The Degenerate Era (15 < n < 39) The universe is cold and dark, with no light from ordinary stars left. Matter is locked up in brown dwarfs, white dwarfs, neutron stars, and black holes. These objects continue to interact gravitationally, with some being ejected
from the dead galaxies, and others colliding. Very occasionally, two brown dwarfs might collide to create a new low-mass star. Dark matter is swept up into white dwarfs, providing a continuing energy source. At the end of the Degenerate Era, the protons and neutrons themselves decay, and the white dwarfs and brown dwarfs made form them slowly dissipate into radiation.
The Black Hole Era (40 < n < 100) Unaffected by proton decay, only black holes are now left. Even they, however, are not eternal; they evaporate through an even vastly longer quantum mechanical process known as Hawking radiation. A stellar black hole might take 10^65 years to evaporate; a galaxy sized black hole perhaps 10^100. When the largest are gone, the black hole era is over.
The Dark Era (n > 101) No condensed matter is left. The universe consists of extremely long wavelength photons, electrons, positrons, and neutrinos. Nothing much happens.

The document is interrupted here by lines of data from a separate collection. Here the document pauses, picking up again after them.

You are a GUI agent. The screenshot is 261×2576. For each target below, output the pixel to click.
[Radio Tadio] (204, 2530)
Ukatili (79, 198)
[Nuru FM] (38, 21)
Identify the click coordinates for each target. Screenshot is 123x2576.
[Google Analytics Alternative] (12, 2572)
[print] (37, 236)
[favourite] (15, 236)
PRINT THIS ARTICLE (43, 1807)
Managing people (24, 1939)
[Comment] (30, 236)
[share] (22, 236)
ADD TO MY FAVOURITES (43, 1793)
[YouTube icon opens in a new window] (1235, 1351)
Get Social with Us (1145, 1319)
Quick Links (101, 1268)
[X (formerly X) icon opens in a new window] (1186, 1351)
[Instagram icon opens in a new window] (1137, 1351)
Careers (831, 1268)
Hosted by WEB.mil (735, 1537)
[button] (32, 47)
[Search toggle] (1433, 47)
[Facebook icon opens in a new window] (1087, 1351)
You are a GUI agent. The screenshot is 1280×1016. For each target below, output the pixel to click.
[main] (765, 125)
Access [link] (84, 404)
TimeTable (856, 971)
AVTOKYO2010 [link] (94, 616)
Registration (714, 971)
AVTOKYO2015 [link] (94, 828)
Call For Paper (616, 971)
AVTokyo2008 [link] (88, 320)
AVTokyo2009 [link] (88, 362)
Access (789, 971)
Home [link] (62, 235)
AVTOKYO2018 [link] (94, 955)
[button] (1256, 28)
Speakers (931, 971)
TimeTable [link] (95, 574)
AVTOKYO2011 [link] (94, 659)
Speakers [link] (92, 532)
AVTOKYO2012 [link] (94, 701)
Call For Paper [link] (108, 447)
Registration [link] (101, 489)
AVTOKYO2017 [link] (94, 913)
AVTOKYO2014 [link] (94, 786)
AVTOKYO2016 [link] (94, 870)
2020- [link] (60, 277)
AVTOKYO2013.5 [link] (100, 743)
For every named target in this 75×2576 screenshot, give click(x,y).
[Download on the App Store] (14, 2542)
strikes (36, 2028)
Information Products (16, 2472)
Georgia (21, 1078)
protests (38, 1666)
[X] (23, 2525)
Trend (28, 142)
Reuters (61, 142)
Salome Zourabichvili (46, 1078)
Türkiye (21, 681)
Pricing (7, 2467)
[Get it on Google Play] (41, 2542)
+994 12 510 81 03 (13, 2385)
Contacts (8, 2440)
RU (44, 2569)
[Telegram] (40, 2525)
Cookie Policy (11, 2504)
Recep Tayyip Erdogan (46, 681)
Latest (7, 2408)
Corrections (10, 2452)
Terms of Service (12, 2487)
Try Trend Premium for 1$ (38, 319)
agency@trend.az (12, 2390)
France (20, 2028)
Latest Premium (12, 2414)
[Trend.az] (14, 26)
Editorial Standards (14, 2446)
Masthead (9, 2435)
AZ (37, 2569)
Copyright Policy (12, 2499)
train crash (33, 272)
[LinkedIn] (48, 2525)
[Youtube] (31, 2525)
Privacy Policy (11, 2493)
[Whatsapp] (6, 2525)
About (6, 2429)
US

The book consists mainly of a detailed but non-technical look at the various processes which mediate these transitions. It also considers the possibilities for different kinds of life to form long after life based on liquid water is obsolete. As the temperature of an environment becomes lower, the processes of life and the "rate of experience" (my phrase) of an organism slows down, but the time available to evolution stretches out as well.
All this assumes that the universe is open or at least flat, which seems quite likely at present. It also assumes a lot about modern physics which is still highly conjectural. This book does remind us once again that our universe is surpassingly strange, and that its strangeness is distributed through time as well as through space.